:: Texto de apoio ::
* * *
A palavra que ofende, o gesto que agride, a mão que fere; o direito negado, a expressão proibida, o passo tolhido; a escola sem portas, o livro de preço inacessível, o prato vazio; o preconceito de cor, de raça, de sexualidade, de religião, de status social; o filho assassinado, a casa demolida, o futuro recusado. As faces do terror são tantas quantas são as faces do homem. Pode ser a do ódio que destrói e mata num momento, mas pode ser também a da indiferença e do desprezo, que alcançam os mesmos objetivos, com pouco mais de tempo.

A hipocrisia não conhece limites, se busca prevalecer. Assim, quando lhe interessa, transforma a vítima em algoz e o algoz, em vítima. Sem vergonha alguma, manipula palavras como se tecendo o Bem, resultando, de seu discurso, o previsível Mal. Supera-se, o hipócrita, quando usa o medo ao terror como arma para aterrorizar, obtendo, desta forma, apoio aos seus objetivos nefastos. Atente bem, quem escutá-lo: suas palavras parecem justas, mas seus objetivos não são!

Vivemos uma época difícil, embora tempo algum tenha sido fácil, se lembrarmos bem. O número de problemas com que nos defrontamos nunca foi tão grande, certamente porque jamais fomos tantos, os humanos sobre o planeta. Tomamos conhecimento das misérias e tragédias em escala nunca antes imaginada, porque jamais tivemos acesso tão imediato e global sobre o que acontece aqui, ali e mais além. E sofremos, ou não, com o saber do que se passa.

Como reagir? O que "eu" devo fazer, para evitar tamanha desgraça, para mudar o que parece ser a terrível vocação do homem para o flagelo, o sofrimento? Tenho, uma pessoa apenas, uma voz somente, poder para alterar o que seja, para melhorar o mundo, para combater o terror?

Assim como o imenso deserto é a soma de todos seus pequenos grãos de areia. o "grande terror" não passa da soma de todos os pequenos terrores que habitam os corações e mentes. Portanto, se realmente queremos mudar o destino do homem, podemos fazê-lo, cada um de nós, em nossa aparente insignificância. Basta que tenhamos o cuidado de oferecer aos outros, o que queremos encontrar nos outros: Paz, Respeito, Solidariedade.
* * *
:: Instruções da tarefa ::
Responda com base no texto sobre o terror:
(a) Segundo o texto, o imenso deserto é a soma de quê?
(b) Por que o número de problemas que enfrentamos nunca foi tão grande?
(c) Que três coisas devemos oferecer aos outros?

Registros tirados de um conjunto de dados
* * *
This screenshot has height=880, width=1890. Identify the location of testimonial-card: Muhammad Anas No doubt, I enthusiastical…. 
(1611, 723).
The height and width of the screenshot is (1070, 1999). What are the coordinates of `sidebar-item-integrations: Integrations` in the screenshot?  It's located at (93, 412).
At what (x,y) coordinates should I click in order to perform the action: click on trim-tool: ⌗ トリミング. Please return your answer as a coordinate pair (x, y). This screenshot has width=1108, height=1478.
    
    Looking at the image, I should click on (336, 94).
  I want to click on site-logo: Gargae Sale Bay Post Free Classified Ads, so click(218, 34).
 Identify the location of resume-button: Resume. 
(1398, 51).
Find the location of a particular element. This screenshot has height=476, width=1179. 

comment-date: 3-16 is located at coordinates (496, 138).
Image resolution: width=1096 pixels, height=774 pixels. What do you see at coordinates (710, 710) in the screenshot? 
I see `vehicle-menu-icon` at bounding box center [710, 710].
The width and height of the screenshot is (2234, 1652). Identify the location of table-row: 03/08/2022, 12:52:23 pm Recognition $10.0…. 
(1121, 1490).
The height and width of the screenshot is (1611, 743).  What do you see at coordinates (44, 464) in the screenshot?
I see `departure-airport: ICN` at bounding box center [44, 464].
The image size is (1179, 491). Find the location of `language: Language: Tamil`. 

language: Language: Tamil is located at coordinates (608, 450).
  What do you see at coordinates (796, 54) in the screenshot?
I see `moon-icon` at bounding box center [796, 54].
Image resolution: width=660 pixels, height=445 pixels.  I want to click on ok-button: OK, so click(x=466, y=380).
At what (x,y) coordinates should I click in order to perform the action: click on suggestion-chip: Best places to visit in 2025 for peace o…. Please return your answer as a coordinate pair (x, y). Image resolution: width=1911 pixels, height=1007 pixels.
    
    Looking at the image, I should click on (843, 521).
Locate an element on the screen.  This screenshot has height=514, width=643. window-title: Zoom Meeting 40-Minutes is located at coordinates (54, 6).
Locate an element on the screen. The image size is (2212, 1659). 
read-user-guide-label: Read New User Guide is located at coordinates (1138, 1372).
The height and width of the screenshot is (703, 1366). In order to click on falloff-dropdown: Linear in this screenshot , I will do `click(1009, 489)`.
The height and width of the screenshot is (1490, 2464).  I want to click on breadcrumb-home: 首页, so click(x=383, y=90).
* * *
:: Solução do problema ::
(a) Da soma de todos os seus pequenos grãos de areia.
(b) Porque nunca fomos tantos humanos sobre o planeta.
(c) Paz, Respeito e Solidariedade.